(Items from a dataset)
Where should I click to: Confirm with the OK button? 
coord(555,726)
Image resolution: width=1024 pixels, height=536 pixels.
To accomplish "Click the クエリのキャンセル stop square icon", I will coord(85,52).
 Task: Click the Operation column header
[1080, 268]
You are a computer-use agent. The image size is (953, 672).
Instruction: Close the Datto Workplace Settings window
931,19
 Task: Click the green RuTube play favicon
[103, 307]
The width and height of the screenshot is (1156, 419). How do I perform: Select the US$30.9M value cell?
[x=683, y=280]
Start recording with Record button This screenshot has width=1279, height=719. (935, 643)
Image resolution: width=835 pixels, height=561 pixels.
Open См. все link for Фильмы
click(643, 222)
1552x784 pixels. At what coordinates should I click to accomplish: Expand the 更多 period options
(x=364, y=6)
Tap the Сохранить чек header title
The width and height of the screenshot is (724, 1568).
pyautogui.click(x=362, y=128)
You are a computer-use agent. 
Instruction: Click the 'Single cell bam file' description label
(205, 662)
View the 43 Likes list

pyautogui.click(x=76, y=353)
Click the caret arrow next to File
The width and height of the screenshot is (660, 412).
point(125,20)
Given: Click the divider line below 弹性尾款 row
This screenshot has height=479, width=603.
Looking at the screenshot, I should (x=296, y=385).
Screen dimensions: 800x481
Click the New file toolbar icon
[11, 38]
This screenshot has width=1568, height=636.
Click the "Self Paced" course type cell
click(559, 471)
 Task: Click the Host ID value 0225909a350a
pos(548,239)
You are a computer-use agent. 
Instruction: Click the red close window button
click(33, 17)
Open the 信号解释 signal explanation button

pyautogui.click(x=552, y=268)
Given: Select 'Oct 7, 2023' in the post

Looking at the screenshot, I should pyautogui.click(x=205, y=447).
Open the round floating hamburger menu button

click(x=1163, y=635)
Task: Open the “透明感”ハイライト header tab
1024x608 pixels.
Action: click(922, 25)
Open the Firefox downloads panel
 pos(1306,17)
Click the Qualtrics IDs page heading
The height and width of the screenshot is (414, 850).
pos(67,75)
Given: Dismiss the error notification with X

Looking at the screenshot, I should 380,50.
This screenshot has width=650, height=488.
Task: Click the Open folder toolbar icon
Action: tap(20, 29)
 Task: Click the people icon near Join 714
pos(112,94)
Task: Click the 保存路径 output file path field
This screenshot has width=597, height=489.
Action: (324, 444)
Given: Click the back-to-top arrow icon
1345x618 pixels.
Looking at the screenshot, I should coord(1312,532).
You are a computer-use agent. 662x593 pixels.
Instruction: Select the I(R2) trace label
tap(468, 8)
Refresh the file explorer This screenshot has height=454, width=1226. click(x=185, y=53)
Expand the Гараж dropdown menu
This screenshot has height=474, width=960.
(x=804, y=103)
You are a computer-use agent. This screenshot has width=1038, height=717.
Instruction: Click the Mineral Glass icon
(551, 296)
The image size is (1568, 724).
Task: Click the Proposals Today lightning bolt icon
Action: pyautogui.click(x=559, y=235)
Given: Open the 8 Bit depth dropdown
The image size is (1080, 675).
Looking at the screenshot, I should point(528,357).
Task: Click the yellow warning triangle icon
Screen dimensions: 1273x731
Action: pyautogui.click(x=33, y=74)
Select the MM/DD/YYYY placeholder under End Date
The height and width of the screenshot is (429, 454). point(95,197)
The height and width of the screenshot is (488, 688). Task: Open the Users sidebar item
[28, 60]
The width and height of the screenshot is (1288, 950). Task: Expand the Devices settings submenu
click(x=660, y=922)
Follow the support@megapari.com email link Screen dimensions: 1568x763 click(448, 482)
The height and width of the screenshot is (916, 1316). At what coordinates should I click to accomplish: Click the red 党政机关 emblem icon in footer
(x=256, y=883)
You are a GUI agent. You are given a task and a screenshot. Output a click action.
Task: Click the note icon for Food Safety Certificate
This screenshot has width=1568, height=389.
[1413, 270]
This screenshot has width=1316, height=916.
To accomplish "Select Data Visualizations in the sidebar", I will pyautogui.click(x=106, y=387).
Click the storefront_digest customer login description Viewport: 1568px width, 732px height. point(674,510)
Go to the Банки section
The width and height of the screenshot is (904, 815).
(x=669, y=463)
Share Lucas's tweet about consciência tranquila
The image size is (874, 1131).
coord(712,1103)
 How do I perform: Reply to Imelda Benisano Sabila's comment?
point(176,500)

#### THE TASK:
Read through the entries above, and wherever a line holds the string "agent", copy it.

#### EXERCISE RESULT:
You are a computer-use agent. The image size is (953, 672).
You are a computer-use agent. 
You are a computer-use agent. 
You are a computer-use agent. 662x593 pixels.
You are a computer-use agent. This screenshot has width=1038, height=717.
You are a GUI agent. You are given a task and a screenshot. Output a click action.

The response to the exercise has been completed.